Telling the greater scaups and the lesser scaups apart is quite a chore for the accurate bird watcher and naturalist. Few duck hunters can tell them apart in flight or on the water unless they know the markings well and the light is exceptionally good.
The difference between the greater and lesser scaup is in the markings of the wings. The white band of color along the wings continues into the tip flight feathers on the greater scaup, but does not go beyond the bend of the wing in the lesser.
Other than this, they are identical in markings, both having light blue-grey bills. The female of both types has a white band between the bill and the eye, but this is not found on either of the males. The female of the ringneck has a narrow white band on the base of the bill but not in the feathers. The flight feathers on the ringneck do not have any white. Sitting on the water together it would be quite difficult to tell them apart.
The greater scaup winters along the West Coast as far south as central California and summers in northwest Canada and most of Alaska.
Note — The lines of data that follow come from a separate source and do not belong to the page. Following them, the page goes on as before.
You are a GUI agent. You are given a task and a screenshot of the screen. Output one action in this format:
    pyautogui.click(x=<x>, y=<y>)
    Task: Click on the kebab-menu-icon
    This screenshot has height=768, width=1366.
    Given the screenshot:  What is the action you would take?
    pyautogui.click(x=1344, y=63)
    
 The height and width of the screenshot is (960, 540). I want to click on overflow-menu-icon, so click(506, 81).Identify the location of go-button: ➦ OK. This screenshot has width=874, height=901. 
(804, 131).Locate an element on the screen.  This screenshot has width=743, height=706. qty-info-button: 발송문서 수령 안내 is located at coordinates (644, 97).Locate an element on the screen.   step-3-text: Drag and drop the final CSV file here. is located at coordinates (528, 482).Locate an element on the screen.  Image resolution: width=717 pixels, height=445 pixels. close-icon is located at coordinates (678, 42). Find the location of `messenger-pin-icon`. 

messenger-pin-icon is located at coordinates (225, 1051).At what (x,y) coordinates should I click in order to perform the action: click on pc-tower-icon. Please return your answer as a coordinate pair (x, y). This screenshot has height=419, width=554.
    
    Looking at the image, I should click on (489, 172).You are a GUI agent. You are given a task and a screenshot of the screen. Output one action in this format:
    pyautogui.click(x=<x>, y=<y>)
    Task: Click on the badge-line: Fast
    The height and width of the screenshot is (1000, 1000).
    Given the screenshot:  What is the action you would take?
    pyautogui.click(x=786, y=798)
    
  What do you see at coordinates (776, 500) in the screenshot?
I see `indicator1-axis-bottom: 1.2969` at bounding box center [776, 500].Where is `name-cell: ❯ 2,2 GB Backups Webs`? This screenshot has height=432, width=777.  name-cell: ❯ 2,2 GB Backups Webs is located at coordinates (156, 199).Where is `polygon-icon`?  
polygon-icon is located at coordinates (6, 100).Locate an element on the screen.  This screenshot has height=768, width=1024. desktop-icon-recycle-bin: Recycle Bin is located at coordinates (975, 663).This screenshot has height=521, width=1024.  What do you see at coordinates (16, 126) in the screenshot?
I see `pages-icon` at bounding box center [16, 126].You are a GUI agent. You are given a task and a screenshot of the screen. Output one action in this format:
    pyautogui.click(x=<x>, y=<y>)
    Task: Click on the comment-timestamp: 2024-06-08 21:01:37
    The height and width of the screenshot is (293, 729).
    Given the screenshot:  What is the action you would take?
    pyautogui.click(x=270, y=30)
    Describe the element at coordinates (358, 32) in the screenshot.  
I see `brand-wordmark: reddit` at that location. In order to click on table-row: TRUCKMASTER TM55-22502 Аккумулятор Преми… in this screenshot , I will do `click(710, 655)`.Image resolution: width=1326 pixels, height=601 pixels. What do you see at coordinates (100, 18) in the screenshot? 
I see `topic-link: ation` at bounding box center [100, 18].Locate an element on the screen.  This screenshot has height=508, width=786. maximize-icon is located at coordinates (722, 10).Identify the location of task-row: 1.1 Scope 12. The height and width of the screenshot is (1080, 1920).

The lesser scaup covers this area, plus the Eastern Seaboard from New England south to the West Indies, and Mexico.
Scaups fly in a rapid pace, in compact formation, without the form of a V and seldom in long strings. When they fly by the blind in full speed the noise from their wings sounds like a hurricane wind whistling through the trees. They often fly at great height during the migration, coming down at dusk or just after nightfall, thus avoiding the gunners.
They are both favorites of the hunter because of their numbers. The best way to attract them is with decoys of their coloration. Large rafts of decoys are used rather than just a few, as in the case of the puddle ducks.
Their food is one-half vegetable and one-half animal, so their diet is not a restricting factor in their choice of location for breeding purposes.
Periodically, slight variances in their number occur, but it is supposed that they are in no great danger of reaching dangerously low levels.